What is it?
Peugeot's new large saloon and estate, the 508 straddles (and replaces) Peugeot's 407 and 607 models. Peugeot claiming the 508 offers interior space to match the 607, but within smaller exterior dimensions, and that although it is 10cm longer than the 407, that it weighs an average of 35Kg less.
In addition to the two bodystyles the 508 comes with two alternative suspension configurations. Most models use a MacPherson Strut at the front, with a multi-link arrangement at the rear. However our introduction to the 508 comes by way of the range topping GT model, which not only features a new 2.2-litre 201bhp diesel (more efficient and lighter than the 2.7-litre V6 it replaces) but also double-wishbone front suspension.
What's it like?
Before any considerations on the way the 508 drives, the most obvious change over its predecessor, is a newfound sense of maturity. The exterior styling has lost some of the quirkiness of the 407, and potentially is a little more bland as a consequence, but the interior is an unqualified step forward. Comfortable spacious and noticeably more upmarket. Clearly this GT model represents the 508 in its best light, with full leather trim and full colour information screens, but in the design, arrangement and action of the main switchgear the 508 is class-leading.

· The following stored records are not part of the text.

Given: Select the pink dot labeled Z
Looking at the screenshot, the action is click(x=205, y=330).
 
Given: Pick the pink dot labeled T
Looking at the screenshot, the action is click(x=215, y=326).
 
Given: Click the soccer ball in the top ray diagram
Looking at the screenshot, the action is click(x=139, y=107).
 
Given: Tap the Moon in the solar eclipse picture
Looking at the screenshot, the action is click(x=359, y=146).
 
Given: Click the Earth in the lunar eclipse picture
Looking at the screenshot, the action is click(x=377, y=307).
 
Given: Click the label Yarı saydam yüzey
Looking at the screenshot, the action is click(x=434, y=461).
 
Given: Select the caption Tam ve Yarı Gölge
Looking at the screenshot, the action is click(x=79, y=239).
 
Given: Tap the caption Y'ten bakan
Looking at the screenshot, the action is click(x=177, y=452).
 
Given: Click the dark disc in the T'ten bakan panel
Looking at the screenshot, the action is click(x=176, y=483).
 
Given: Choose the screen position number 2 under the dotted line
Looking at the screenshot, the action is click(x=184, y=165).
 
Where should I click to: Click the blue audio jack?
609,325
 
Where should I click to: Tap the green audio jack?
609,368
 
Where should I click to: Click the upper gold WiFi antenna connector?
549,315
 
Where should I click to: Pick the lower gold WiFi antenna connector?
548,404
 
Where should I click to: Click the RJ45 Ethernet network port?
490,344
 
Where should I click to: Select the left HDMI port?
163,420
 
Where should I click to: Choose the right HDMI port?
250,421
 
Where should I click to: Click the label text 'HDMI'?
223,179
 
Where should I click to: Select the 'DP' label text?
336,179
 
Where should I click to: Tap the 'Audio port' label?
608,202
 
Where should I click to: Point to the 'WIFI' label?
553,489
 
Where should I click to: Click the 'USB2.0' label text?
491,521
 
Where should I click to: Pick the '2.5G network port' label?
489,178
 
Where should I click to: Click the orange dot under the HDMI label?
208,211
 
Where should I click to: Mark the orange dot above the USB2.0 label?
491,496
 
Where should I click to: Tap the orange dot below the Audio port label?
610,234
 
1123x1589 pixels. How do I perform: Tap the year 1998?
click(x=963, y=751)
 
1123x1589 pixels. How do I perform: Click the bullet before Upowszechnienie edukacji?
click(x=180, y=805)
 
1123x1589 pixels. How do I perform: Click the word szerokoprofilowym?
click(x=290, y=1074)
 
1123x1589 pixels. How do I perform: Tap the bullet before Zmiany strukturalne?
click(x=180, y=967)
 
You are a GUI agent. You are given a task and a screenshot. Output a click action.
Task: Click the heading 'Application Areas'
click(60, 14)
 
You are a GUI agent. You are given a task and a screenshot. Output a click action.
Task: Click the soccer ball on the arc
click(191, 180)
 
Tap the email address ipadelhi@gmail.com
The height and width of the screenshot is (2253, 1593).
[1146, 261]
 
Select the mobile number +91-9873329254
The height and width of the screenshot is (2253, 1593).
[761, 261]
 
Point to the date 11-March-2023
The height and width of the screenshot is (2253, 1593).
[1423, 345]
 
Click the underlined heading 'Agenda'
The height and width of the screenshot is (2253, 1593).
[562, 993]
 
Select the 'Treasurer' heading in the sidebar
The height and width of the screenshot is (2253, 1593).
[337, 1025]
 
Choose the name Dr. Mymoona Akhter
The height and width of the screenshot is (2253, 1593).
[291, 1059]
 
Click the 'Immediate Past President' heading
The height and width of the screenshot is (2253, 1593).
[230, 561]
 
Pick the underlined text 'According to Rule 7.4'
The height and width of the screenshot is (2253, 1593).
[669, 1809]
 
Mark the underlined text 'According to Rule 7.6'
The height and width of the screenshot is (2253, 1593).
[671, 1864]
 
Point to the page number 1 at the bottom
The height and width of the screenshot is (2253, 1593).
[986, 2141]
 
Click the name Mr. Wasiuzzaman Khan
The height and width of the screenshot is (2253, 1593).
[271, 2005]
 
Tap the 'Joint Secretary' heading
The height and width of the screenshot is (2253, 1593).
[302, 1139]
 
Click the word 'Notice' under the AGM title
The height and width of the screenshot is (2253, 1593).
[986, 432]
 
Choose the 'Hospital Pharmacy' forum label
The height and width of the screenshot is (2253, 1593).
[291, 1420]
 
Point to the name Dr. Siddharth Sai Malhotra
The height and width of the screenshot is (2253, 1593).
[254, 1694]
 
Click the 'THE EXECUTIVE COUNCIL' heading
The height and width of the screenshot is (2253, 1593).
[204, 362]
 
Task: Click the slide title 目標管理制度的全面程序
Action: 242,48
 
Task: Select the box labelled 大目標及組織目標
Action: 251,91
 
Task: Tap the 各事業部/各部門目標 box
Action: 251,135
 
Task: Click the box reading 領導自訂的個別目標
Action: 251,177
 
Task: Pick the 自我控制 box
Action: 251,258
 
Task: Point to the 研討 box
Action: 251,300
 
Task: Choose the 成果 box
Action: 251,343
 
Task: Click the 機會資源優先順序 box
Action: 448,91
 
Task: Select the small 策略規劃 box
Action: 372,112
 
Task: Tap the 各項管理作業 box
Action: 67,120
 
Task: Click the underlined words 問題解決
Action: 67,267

As is overall refinement. Helped by a standard fit acoustic windscreen and dampers on the front axle to reduce engine vibration, the 508's cabin is remarkably hushed, in terms of wind, road and engine noise. Other engines in the range, which include two 1.6-litre petrols, and several diesels including an e-HDi version with stop-start and emissions of 109g/km, may be more vocal, but this 2.2-litre is impressively quiet.
There is however no choice of gearbox with this engine, a six-speed automatic mandatory. Although this remains a conventional torque converter auto, it is not embarrassed by rivals' dual-clutch systems. While the shifts are not quite as instantaneous they're still quick enough, and for slow speed manoeuvres a torque converter is still superior.